Exclude all images and print the entries below exactly.
★ ★ ★ ★ ★
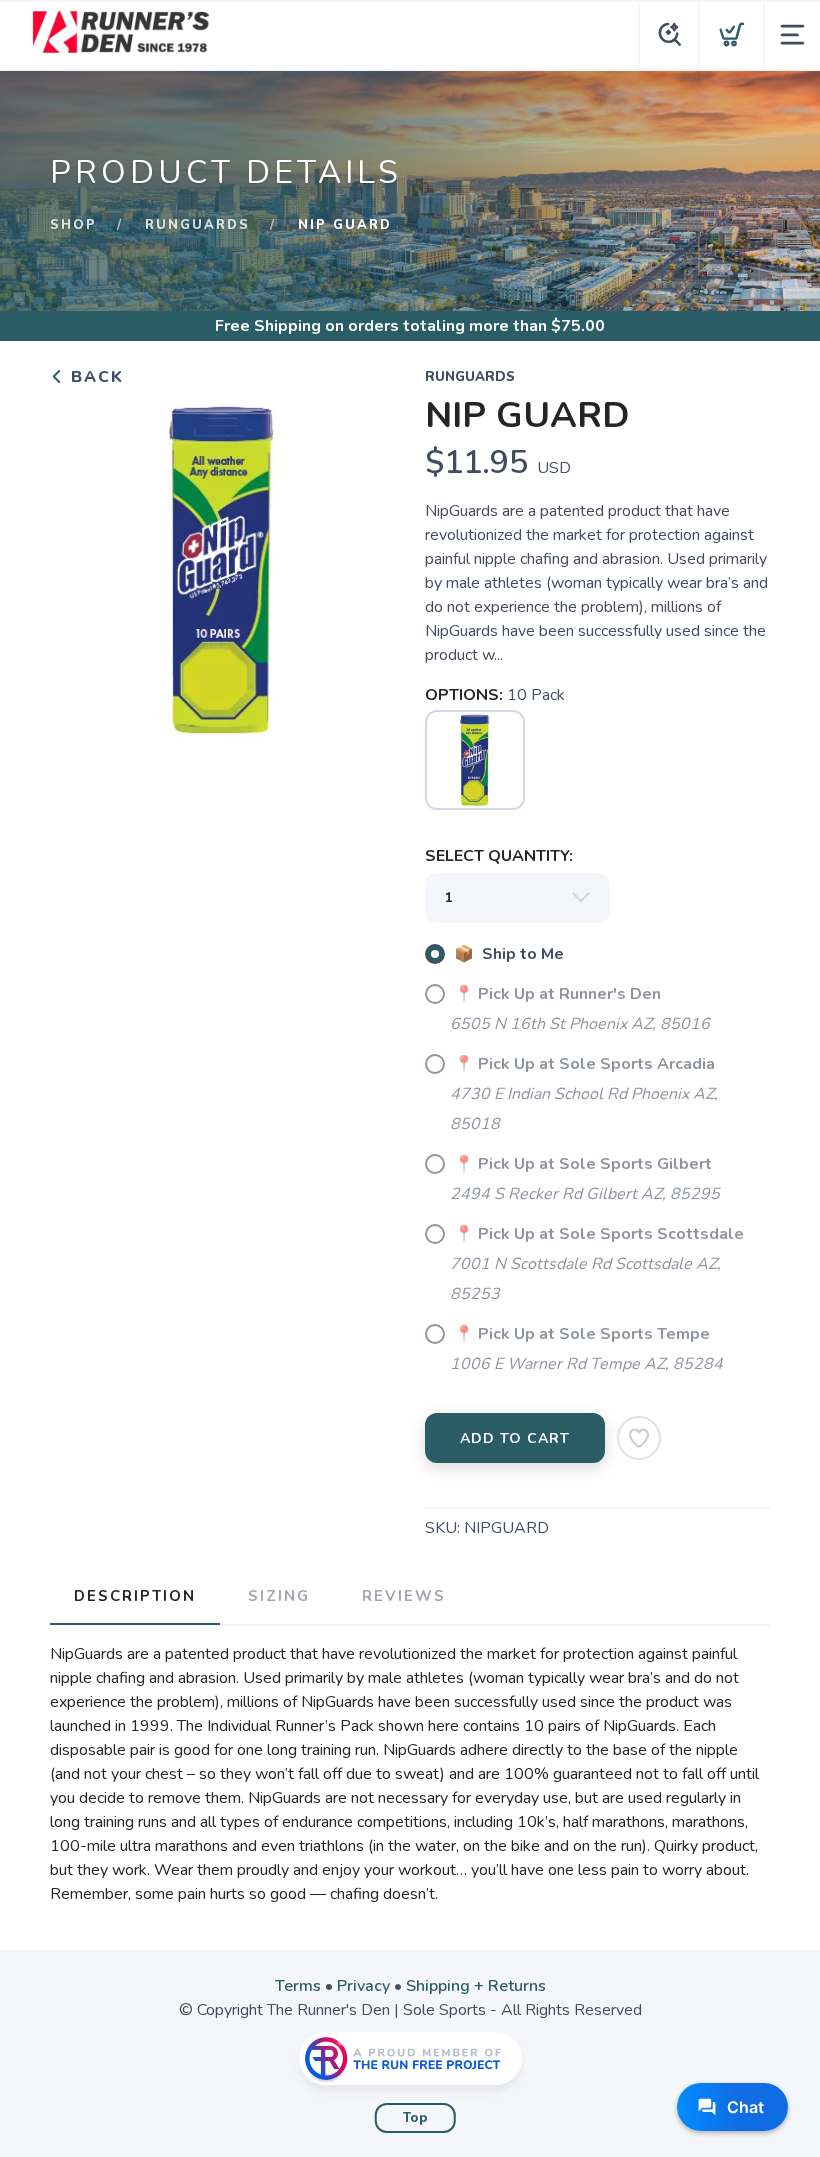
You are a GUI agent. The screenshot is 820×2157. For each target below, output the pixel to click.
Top (415, 2118)
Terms (298, 1986)
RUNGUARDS (197, 225)
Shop (73, 225)
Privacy (363, 1986)
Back (94, 377)
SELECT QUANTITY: (499, 856)
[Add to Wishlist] (639, 1438)
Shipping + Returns (476, 1986)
★ ★ ★ ★ ★
Result of the exercise.
You are a GUI agent. The screenshot is 820×2157. For each target below, output the pixel to click.
Top (415, 2118)
Terms (298, 1986)
RUNGUARDS (197, 225)
Shop (73, 225)
Privacy (363, 1986)
Back (94, 377)
SELECT QUANTITY: (499, 856)
[Add to Wishlist] (639, 1438)
Shipping + Returns (476, 1986)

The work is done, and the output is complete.